Another recommendation would be to give thorough training and mentoring to women in Colombia about tourism entrepreneurship, as they would be key resources to attract foreign businesses for investing in local enterprises owned and successfully managed by women of Colombia. Training and mentoring would make women profoundly skilled and productive in the entrepreneurial sector. Additionally, training would include emotional intelligence and rational decision-making that would increase the workforce's productivity via motivation techniques employed by women entrepreneurs.
It has been found that women working in rural areas are accounted for lower rates of wages than men, although the effort of both is somehow the same. Since the women of rural areas are deprived of necessities, they are forced to work for lower wages. Hence, it is recommended that via tourism entrepreneurship, the women of Colombia eradicate the issue of unfair wage rates based on gender inequality by forming policies for equal wage rates for labor, irrespective of gender. Consequently, the women would be safe from social abuses and increase their potential to get equal wages like men, eventually increasing women's empowerment in Colombia.

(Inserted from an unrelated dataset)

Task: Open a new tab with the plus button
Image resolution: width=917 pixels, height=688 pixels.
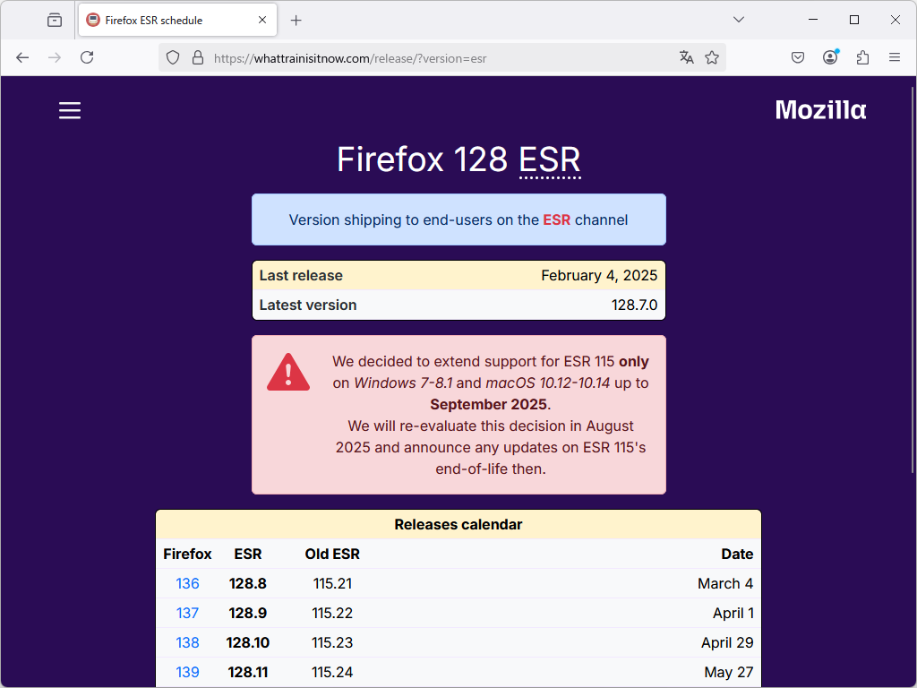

Primarily, the study aimed to explore women empowerment opportunities through tourism entrepreneurial activities by focusing on the specific case of Colombia. The current study would improve the status of women in multiple nations by highlighting the role played by the government of Colombia in a similar regard. Additionally, the current referred multiple institutions operating in Colombia to train and mentor the women for entrepreneurial activities as it would increase the respect of women in society. Moreover, the current study highlighted the skills and abilities possessed by women that could be beneficial in making critical decisions for formulating policies on gender equality in developing nations like Colombia. The factors of tourism entrepreneurship were part of this research that would assist women entrepreneurs in working productively and efficiently, improving their status in modern society, and eradicating gender inequality in developing nations. The current research stated the importance of women in tourism entrepreneurship as, from a global relational point of view, the familiarity created by guests visiting Colombia from around the globe can bring a sense of sympathy for that country through their encounters as guests. With more empowered women in a nation comes more qualitative woman entrepreneurs that can change the conventional perceived role of women as caretakers of their beloved to major contributors to solving social and economic challenges in an economy.